Collected data
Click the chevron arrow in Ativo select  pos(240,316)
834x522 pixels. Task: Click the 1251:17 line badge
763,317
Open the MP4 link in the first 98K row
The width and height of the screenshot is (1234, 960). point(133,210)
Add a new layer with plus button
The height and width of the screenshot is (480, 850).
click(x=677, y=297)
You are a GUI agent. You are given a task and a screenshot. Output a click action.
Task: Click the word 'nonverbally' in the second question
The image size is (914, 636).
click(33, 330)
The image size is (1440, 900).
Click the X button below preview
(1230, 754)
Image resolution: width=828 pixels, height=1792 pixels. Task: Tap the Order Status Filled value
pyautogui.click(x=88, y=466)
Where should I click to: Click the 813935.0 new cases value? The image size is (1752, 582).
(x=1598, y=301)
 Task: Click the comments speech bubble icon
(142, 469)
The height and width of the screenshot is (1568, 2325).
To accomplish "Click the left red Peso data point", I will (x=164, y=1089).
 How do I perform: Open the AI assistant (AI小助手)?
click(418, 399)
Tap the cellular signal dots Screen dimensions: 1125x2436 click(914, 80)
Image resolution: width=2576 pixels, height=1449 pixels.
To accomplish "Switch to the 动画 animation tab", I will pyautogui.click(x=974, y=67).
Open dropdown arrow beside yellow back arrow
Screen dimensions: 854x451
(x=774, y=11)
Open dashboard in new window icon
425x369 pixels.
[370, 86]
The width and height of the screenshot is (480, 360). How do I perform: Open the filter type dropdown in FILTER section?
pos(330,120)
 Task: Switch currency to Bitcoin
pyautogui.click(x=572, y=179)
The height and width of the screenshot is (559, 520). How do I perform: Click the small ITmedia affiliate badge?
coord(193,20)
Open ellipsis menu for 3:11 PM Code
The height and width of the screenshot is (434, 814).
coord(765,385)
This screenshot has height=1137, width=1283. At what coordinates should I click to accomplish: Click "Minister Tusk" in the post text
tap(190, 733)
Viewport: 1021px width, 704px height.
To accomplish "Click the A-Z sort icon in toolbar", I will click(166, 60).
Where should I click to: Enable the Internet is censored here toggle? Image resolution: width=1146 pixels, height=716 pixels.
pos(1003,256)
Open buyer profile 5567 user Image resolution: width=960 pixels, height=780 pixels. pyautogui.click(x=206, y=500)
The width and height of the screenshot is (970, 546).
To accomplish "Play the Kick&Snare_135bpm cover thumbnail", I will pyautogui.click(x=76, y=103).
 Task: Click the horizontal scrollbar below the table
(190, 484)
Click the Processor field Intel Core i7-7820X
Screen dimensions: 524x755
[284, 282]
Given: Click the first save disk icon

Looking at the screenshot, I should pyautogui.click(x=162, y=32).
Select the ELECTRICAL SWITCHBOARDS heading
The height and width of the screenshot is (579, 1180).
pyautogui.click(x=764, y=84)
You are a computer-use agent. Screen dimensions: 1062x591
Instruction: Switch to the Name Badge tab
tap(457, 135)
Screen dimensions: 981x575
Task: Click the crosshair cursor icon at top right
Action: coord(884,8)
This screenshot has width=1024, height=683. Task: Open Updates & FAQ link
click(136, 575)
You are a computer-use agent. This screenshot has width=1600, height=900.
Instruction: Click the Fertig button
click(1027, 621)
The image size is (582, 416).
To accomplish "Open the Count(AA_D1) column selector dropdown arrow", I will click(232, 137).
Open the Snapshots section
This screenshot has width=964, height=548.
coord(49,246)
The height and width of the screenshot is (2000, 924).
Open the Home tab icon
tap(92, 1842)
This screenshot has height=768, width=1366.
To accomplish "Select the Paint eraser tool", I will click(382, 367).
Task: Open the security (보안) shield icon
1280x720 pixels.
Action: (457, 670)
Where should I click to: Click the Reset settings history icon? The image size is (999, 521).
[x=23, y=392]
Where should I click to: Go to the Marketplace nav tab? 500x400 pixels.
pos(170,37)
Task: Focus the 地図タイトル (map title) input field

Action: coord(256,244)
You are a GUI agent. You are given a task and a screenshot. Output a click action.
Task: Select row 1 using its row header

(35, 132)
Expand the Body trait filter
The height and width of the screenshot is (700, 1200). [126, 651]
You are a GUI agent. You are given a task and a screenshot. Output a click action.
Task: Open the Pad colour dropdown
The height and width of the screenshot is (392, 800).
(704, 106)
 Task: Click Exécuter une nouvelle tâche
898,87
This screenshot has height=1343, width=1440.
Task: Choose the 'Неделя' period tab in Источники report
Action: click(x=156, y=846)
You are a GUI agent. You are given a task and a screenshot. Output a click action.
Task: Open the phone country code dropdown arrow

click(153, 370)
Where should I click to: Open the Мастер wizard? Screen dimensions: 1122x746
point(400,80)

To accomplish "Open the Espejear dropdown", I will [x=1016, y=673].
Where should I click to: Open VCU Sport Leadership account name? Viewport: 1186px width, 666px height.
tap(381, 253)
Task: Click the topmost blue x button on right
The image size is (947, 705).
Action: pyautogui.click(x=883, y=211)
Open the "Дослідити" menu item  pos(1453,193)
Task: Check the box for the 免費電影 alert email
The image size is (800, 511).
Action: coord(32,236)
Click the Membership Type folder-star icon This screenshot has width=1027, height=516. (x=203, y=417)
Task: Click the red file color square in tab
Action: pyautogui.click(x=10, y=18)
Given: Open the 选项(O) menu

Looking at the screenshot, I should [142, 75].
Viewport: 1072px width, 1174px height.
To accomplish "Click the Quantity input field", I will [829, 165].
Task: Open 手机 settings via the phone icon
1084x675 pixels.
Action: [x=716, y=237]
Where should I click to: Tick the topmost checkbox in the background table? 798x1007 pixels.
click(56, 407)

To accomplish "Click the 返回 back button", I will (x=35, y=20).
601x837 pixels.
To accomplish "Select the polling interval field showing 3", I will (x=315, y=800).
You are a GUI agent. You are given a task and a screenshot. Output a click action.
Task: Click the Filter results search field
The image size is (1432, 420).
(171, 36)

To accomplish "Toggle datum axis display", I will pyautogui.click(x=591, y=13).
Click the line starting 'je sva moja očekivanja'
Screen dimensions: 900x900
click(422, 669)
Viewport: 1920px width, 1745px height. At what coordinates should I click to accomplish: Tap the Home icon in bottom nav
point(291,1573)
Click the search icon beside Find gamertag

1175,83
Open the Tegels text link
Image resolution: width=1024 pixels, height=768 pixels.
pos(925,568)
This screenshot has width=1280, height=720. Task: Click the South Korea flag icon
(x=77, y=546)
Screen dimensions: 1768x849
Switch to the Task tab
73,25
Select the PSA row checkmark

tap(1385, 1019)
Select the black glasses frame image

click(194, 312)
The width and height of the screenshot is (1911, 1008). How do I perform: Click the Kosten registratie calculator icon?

Exercise requirements
Output the records above in their entirety, exactly.

Written response
Click the chevron arrow in Ativo select  pos(240,316)
834x522 pixels. Task: Click the 1251:17 line badge
763,317
Open the MP4 link in the first 98K row
The width and height of the screenshot is (1234, 960). point(133,210)
Add a new layer with plus button
The height and width of the screenshot is (480, 850).
click(x=677, y=297)
You are a GUI agent. You are given a task and a screenshot. Output a click action.
Task: Click the word 'nonverbally' in the second question
The image size is (914, 636).
click(33, 330)
The image size is (1440, 900).
Click the X button below preview
(1230, 754)
Image resolution: width=828 pixels, height=1792 pixels. Task: Tap the Order Status Filled value
pyautogui.click(x=88, y=466)
Where should I click to: Click the 813935.0 new cases value? The image size is (1752, 582).
(x=1598, y=301)
 Task: Click the comments speech bubble icon
(142, 469)
The height and width of the screenshot is (1568, 2325).
To accomplish "Click the left red Peso data point", I will (x=164, y=1089).
 How do I perform: Open the AI assistant (AI小助手)?
click(418, 399)
Tap the cellular signal dots Screen dimensions: 1125x2436 click(914, 80)
Image resolution: width=2576 pixels, height=1449 pixels.
To accomplish "Switch to the 动画 animation tab", I will pyautogui.click(x=974, y=67).
Open dropdown arrow beside yellow back arrow
Screen dimensions: 854x451
(x=774, y=11)
Open dashboard in new window icon
425x369 pixels.
[370, 86]
The width and height of the screenshot is (480, 360). How do I perform: Open the filter type dropdown in FILTER section?
pos(330,120)
 Task: Switch currency to Bitcoin
pyautogui.click(x=572, y=179)
The height and width of the screenshot is (559, 520). How do I perform: Click the small ITmedia affiliate badge?
coord(193,20)
Open ellipsis menu for 3:11 PM Code
The height and width of the screenshot is (434, 814).
coord(765,385)
This screenshot has height=1137, width=1283. At what coordinates should I click to accomplish: Click "Minister Tusk" in the post text
tap(190, 733)
Viewport: 1021px width, 704px height.
To accomplish "Click the A-Z sort icon in toolbar", I will click(166, 60).
Where should I click to: Enable the Internet is censored here toggle? Image resolution: width=1146 pixels, height=716 pixels.
pos(1003,256)
Open buyer profile 5567 user Image resolution: width=960 pixels, height=780 pixels. pyautogui.click(x=206, y=500)
The width and height of the screenshot is (970, 546).
To accomplish "Play the Kick&Snare_135bpm cover thumbnail", I will pyautogui.click(x=76, y=103).
 Task: Click the horizontal scrollbar below the table
(190, 484)
Click the Processor field Intel Core i7-7820X
Screen dimensions: 524x755
[284, 282]
Given: Click the first save disk icon

Looking at the screenshot, I should pyautogui.click(x=162, y=32).
Select the ELECTRICAL SWITCHBOARDS heading
The height and width of the screenshot is (579, 1180).
pyautogui.click(x=764, y=84)
You are a computer-use agent. Screen dimensions: 1062x591
Instruction: Switch to the Name Badge tab
tap(457, 135)
Screen dimensions: 981x575
Task: Click the crosshair cursor icon at top right
Action: coord(884,8)
This screenshot has width=1024, height=683. Task: Open Updates & FAQ link
click(136, 575)
You are a computer-use agent. This screenshot has width=1600, height=900.
Instruction: Click the Fertig button
click(1027, 621)
The image size is (582, 416).
To accomplish "Open the Count(AA_D1) column selector dropdown arrow", I will click(232, 137).
Open the Snapshots section
This screenshot has width=964, height=548.
coord(49,246)
The height and width of the screenshot is (2000, 924).
Open the Home tab icon
tap(92, 1842)
This screenshot has height=768, width=1366.
To accomplish "Select the Paint eraser tool", I will click(382, 367).
Task: Open the security (보안) shield icon
1280x720 pixels.
Action: (457, 670)
Where should I click to: Click the Reset settings history icon? The image size is (999, 521).
[x=23, y=392]
Where should I click to: Go to the Marketplace nav tab? 500x400 pixels.
pos(170,37)
Task: Focus the 地図タイトル (map title) input field

Action: coord(256,244)
You are a GUI agent. You are given a task and a screenshot. Output a click action.
Task: Select row 1 using its row header

(35, 132)
Expand the Body trait filter
The height and width of the screenshot is (700, 1200). [126, 651]
You are a GUI agent. You are given a task and a screenshot. Output a click action.
Task: Open the Pad colour dropdown
The height and width of the screenshot is (392, 800).
(704, 106)
 Task: Click Exécuter une nouvelle tâche
898,87
This screenshot has height=1343, width=1440.
Task: Choose the 'Неделя' period tab in Источники report
Action: click(x=156, y=846)
You are a GUI agent. You are given a task and a screenshot. Output a click action.
Task: Open the phone country code dropdown arrow

click(153, 370)
Where should I click to: Open the Мастер wizard? Screen dimensions: 1122x746
point(400,80)

To accomplish "Open the Espejear dropdown", I will [x=1016, y=673].
Where should I click to: Open VCU Sport Leadership account name? Viewport: 1186px width, 666px height.
tap(381, 253)
Task: Click the topmost blue x button on right
The image size is (947, 705).
Action: pyautogui.click(x=883, y=211)
Open the "Дослідити" menu item  pos(1453,193)
Task: Check the box for the 免費電影 alert email
The image size is (800, 511).
Action: coord(32,236)
Click the Membership Type folder-star icon This screenshot has width=1027, height=516. (x=203, y=417)
Task: Click the red file color square in tab
Action: pyautogui.click(x=10, y=18)
Given: Open the 选项(O) menu

Looking at the screenshot, I should [142, 75].
Viewport: 1072px width, 1174px height.
To accomplish "Click the Quantity input field", I will [829, 165].
Task: Open 手机 settings via the phone icon
1084x675 pixels.
Action: [x=716, y=237]
Where should I click to: Tick the topmost checkbox in the background table? 798x1007 pixels.
click(56, 407)

To accomplish "Click the 返回 back button", I will (x=35, y=20).
601x837 pixels.
To accomplish "Select the polling interval field showing 3", I will (x=315, y=800).
You are a GUI agent. You are given a task and a screenshot. Output a click action.
Task: Click the Filter results search field
The image size is (1432, 420).
(171, 36)

To accomplish "Toggle datum axis display", I will pyautogui.click(x=591, y=13).
Click the line starting 'je sva moja očekivanja'
Screen dimensions: 900x900
click(422, 669)
Viewport: 1920px width, 1745px height. At what coordinates should I click to accomplish: Tap the Home icon in bottom nav
point(291,1573)
Click the search icon beside Find gamertag

1175,83
Open the Tegels text link
Image resolution: width=1024 pixels, height=768 pixels.
pos(925,568)
This screenshot has width=1280, height=720. Task: Click the South Korea flag icon
(x=77, y=546)
Screen dimensions: 1768x849
Switch to the Task tab
73,25
Select the PSA row checkmark

tap(1385, 1019)
Select the black glasses frame image

click(194, 312)
The width and height of the screenshot is (1911, 1008). How do I perform: Click the Kosten registratie calculator icon?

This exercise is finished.